## [Supplied entries]
###

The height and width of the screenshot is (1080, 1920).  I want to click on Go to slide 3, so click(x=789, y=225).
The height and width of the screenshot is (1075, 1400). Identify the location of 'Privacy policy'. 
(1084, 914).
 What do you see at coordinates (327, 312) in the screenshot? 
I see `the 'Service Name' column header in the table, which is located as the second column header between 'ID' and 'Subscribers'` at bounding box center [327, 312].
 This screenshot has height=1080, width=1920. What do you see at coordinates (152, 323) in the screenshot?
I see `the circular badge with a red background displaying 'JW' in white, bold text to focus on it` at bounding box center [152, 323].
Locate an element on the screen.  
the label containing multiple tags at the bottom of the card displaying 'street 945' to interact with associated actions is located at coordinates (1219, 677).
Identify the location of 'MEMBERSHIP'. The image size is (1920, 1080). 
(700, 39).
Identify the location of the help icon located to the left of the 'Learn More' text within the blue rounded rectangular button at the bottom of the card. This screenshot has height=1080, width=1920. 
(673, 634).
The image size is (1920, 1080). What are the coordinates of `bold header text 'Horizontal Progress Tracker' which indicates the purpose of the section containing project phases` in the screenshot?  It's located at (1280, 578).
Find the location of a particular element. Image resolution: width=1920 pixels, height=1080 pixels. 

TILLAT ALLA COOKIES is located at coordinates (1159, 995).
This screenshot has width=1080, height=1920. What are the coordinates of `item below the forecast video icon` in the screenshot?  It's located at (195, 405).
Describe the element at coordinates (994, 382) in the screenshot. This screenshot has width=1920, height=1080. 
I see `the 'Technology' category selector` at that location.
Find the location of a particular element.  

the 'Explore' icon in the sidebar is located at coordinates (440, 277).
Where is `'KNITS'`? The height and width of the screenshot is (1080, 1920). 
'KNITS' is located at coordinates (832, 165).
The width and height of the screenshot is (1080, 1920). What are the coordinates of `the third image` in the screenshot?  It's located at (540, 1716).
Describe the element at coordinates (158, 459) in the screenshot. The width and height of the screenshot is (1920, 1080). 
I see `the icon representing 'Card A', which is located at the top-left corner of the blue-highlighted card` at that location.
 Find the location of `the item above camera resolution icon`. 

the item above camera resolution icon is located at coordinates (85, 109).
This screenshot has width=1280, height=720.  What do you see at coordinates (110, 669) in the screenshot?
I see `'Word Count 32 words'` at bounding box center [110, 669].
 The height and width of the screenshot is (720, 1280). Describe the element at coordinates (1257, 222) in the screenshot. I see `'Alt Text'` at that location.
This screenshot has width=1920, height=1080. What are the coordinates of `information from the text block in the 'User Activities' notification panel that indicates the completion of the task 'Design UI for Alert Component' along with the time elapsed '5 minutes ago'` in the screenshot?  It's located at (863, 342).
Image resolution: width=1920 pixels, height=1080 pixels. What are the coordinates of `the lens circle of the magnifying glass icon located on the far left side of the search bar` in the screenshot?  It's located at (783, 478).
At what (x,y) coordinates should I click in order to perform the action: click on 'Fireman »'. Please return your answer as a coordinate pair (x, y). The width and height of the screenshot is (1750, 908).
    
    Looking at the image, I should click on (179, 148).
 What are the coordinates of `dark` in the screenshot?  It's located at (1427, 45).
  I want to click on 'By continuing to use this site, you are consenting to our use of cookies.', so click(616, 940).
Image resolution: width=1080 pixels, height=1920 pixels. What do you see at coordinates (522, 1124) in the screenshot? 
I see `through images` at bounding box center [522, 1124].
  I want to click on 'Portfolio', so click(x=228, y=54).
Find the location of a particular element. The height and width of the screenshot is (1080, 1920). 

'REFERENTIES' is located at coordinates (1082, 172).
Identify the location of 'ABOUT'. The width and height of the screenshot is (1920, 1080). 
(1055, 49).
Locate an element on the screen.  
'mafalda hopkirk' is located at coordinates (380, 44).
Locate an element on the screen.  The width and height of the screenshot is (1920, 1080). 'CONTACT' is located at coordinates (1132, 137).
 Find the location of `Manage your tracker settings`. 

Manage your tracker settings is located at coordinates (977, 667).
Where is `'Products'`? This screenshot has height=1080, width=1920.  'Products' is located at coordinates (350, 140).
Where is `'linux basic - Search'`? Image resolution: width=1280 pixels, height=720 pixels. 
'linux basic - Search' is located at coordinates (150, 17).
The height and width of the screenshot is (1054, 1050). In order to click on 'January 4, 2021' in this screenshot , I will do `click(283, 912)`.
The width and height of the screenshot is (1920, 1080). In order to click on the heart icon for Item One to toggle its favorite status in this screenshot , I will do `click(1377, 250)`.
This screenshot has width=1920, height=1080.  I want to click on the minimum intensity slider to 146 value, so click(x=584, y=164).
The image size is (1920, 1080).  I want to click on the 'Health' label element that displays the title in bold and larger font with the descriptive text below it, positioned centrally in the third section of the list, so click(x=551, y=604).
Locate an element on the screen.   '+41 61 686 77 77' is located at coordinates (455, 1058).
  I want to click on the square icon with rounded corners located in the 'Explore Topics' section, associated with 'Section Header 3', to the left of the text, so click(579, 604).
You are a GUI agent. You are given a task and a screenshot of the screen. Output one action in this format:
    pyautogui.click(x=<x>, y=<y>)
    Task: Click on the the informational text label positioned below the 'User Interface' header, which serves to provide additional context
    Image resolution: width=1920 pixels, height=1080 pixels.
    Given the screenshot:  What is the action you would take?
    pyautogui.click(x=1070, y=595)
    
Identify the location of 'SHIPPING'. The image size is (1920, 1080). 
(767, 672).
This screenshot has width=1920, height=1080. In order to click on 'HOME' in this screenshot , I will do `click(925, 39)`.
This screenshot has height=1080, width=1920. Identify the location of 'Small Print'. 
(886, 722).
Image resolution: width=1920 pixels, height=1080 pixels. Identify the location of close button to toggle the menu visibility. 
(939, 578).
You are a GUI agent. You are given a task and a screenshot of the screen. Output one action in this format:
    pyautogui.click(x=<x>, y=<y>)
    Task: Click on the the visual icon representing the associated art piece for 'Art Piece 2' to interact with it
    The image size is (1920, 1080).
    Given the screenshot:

###

## [Short exercise]
Reproduce the data above line for line, with no changes.

## [Answer for this exercise]
The height and width of the screenshot is (1080, 1920).  I want to click on Go to slide 3, so click(x=789, y=225).
The height and width of the screenshot is (1075, 1400). Identify the location of 'Privacy policy'. 
(1084, 914).
 What do you see at coordinates (327, 312) in the screenshot? 
I see `the 'Service Name' column header in the table, which is located as the second column header between 'ID' and 'Subscribers'` at bounding box center [327, 312].
 This screenshot has height=1080, width=1920. What do you see at coordinates (152, 323) in the screenshot?
I see `the circular badge with a red background displaying 'JW' in white, bold text to focus on it` at bounding box center [152, 323].
Locate an element on the screen.  
the label containing multiple tags at the bottom of the card displaying 'street 945' to interact with associated actions is located at coordinates (1219, 677).
Identify the location of 'MEMBERSHIP'. The image size is (1920, 1080). 
(700, 39).
Identify the location of the help icon located to the left of the 'Learn More' text within the blue rounded rectangular button at the bottom of the card. This screenshot has height=1080, width=1920. 
(673, 634).
The image size is (1920, 1080). What are the coordinates of `bold header text 'Horizontal Progress Tracker' which indicates the purpose of the section containing project phases` in the screenshot?  It's located at (1280, 578).
Find the location of a particular element. Image resolution: width=1920 pixels, height=1080 pixels. 

TILLAT ALLA COOKIES is located at coordinates (1159, 995).
This screenshot has width=1080, height=1920. What are the coordinates of `item below the forecast video icon` in the screenshot?  It's located at (195, 405).
Describe the element at coordinates (994, 382) in the screenshot. This screenshot has width=1920, height=1080. 
I see `the 'Technology' category selector` at that location.
Find the location of a particular element.  

the 'Explore' icon in the sidebar is located at coordinates (440, 277).
Where is `'KNITS'`? The height and width of the screenshot is (1080, 1920). 
'KNITS' is located at coordinates (832, 165).
The width and height of the screenshot is (1080, 1920). What are the coordinates of `the third image` in the screenshot?  It's located at (540, 1716).
Describe the element at coordinates (158, 459) in the screenshot. The width and height of the screenshot is (1920, 1080). 
I see `the icon representing 'Card A', which is located at the top-left corner of the blue-highlighted card` at that location.
 Find the location of `the item above camera resolution icon`. 

the item above camera resolution icon is located at coordinates (85, 109).
This screenshot has width=1280, height=720.  What do you see at coordinates (110, 669) in the screenshot?
I see `'Word Count 32 words'` at bounding box center [110, 669].
 The height and width of the screenshot is (720, 1280). Describe the element at coordinates (1257, 222) in the screenshot. I see `'Alt Text'` at that location.
This screenshot has width=1920, height=1080. What are the coordinates of `information from the text block in the 'User Activities' notification panel that indicates the completion of the task 'Design UI for Alert Component' along with the time elapsed '5 minutes ago'` in the screenshot?  It's located at (863, 342).
Image resolution: width=1920 pixels, height=1080 pixels. What are the coordinates of `the lens circle of the magnifying glass icon located on the far left side of the search bar` in the screenshot?  It's located at (783, 478).
At what (x,y) coordinates should I click in order to perform the action: click on 'Fireman »'. Please return your answer as a coordinate pair (x, y). The width and height of the screenshot is (1750, 908).
    
    Looking at the image, I should click on (179, 148).
 What are the coordinates of `dark` in the screenshot?  It's located at (1427, 45).
  I want to click on 'By continuing to use this site, you are consenting to our use of cookies.', so click(616, 940).
Image resolution: width=1080 pixels, height=1920 pixels. What do you see at coordinates (522, 1124) in the screenshot? 
I see `through images` at bounding box center [522, 1124].
  I want to click on 'Portfolio', so click(x=228, y=54).
Find the location of a particular element. The height and width of the screenshot is (1080, 1920). 

'REFERENTIES' is located at coordinates (1082, 172).
Identify the location of 'ABOUT'. The width and height of the screenshot is (1920, 1080). 
(1055, 49).
Locate an element on the screen.  
'mafalda hopkirk' is located at coordinates (380, 44).
Locate an element on the screen.  The width and height of the screenshot is (1920, 1080). 'CONTACT' is located at coordinates (1132, 137).
 Find the location of `Manage your tracker settings`. 

Manage your tracker settings is located at coordinates (977, 667).
Where is `'Products'`? This screenshot has height=1080, width=1920.  'Products' is located at coordinates (350, 140).
Where is `'linux basic - Search'`? Image resolution: width=1280 pixels, height=720 pixels. 
'linux basic - Search' is located at coordinates (150, 17).
The height and width of the screenshot is (1054, 1050). In order to click on 'January 4, 2021' in this screenshot , I will do `click(283, 912)`.
The width and height of the screenshot is (1920, 1080). In order to click on the heart icon for Item One to toggle its favorite status in this screenshot , I will do `click(1377, 250)`.
This screenshot has width=1920, height=1080.  I want to click on the minimum intensity slider to 146 value, so click(x=584, y=164).
The image size is (1920, 1080).  I want to click on the 'Health' label element that displays the title in bold and larger font with the descriptive text below it, positioned centrally in the third section of the list, so click(x=551, y=604).
Locate an element on the screen.   '+41 61 686 77 77' is located at coordinates (455, 1058).
  I want to click on the square icon with rounded corners located in the 'Explore Topics' section, associated with 'Section Header 3', to the left of the text, so click(579, 604).
You are a GUI agent. You are given a task and a screenshot of the screen. Output one action in this format:
    pyautogui.click(x=<x>, y=<y>)
    Task: Click on the the informational text label positioned below the 'User Interface' header, which serves to provide additional context
    Image resolution: width=1920 pixels, height=1080 pixels.
    Given the screenshot:  What is the action you would take?
    pyautogui.click(x=1070, y=595)
    
Identify the location of 'SHIPPING'. The image size is (1920, 1080). 
(767, 672).
This screenshot has width=1920, height=1080. In order to click on 'HOME' in this screenshot , I will do `click(925, 39)`.
This screenshot has height=1080, width=1920. Identify the location of 'Small Print'. 
(886, 722).
Image resolution: width=1920 pixels, height=1080 pixels. Identify the location of close button to toggle the menu visibility. 
(939, 578).
You are a GUI agent. You are given a task and a screenshot of the screen. Output one action in this format:
    pyautogui.click(x=<x>, y=<y>)
    Task: Click on the the visual icon representing the associated art piece for 'Art Piece 2' to interact with it
    The image size is (1920, 1080).
    Given the screenshot:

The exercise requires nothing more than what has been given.